Pixel coordinate grounding data
[Start of Attachment]

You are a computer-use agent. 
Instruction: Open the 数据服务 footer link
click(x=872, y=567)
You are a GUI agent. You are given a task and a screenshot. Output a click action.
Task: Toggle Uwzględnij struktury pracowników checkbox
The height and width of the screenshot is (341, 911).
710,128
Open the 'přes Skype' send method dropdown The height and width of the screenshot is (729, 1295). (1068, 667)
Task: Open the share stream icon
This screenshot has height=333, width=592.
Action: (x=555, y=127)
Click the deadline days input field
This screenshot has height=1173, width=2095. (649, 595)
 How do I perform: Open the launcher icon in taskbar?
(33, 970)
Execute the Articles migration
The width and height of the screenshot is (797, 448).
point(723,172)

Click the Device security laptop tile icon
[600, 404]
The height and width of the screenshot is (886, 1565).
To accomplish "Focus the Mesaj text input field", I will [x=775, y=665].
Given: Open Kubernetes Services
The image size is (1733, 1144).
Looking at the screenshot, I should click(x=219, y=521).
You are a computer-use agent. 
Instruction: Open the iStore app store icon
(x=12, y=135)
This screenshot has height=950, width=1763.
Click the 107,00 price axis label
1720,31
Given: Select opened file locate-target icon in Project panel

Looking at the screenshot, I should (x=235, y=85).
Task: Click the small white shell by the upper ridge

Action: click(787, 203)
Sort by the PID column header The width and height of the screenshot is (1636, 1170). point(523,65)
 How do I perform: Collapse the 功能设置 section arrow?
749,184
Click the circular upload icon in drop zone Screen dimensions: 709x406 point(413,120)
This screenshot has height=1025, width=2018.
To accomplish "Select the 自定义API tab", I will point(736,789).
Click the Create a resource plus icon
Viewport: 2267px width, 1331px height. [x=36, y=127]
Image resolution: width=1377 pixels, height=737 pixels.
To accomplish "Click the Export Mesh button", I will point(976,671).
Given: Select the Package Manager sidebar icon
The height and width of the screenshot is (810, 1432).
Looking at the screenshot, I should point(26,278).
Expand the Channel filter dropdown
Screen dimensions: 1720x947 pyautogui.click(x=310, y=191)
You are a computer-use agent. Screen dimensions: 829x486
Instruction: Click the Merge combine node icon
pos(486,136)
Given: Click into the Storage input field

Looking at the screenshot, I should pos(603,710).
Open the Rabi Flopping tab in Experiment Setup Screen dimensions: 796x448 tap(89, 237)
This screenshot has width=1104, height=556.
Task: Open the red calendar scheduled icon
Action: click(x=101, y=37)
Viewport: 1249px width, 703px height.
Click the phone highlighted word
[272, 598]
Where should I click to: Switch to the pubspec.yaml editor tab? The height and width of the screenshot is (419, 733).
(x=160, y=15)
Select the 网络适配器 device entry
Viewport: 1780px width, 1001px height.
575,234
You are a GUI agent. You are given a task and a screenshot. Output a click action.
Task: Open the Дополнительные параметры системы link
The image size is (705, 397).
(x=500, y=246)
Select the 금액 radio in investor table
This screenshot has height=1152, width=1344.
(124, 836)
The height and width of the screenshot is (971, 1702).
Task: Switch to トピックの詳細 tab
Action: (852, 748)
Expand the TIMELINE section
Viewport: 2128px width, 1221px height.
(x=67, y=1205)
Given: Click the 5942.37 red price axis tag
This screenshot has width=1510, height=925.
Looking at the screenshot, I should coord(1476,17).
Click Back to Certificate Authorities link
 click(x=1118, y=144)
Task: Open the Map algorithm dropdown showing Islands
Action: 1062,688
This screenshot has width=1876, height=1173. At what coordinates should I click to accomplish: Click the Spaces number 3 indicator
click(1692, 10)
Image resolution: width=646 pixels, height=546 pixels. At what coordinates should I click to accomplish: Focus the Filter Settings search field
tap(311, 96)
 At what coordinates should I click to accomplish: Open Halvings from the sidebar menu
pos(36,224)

[End of Attachment]

EXERCISE DETAILS: Write out exactly the lines above from the line with "Task: Open the share stream icon" through the line with "Given: Open Kubernetes Services", both of them included, and leave out all other lines.

ANSWER SPACE:
Task: Open the share stream icon
This screenshot has height=333, width=592.
Action: (x=555, y=127)
Click the deadline days input field
This screenshot has height=1173, width=2095. (649, 595)
 How do I perform: Open the launcher icon in taskbar?
(33, 970)
Execute the Articles migration
The width and height of the screenshot is (797, 448).
point(723,172)

Click the Device security laptop tile icon
[600, 404]
The height and width of the screenshot is (886, 1565).
To accomplish "Focus the Mesaj text input field", I will [x=775, y=665].
Given: Open Kubernetes Services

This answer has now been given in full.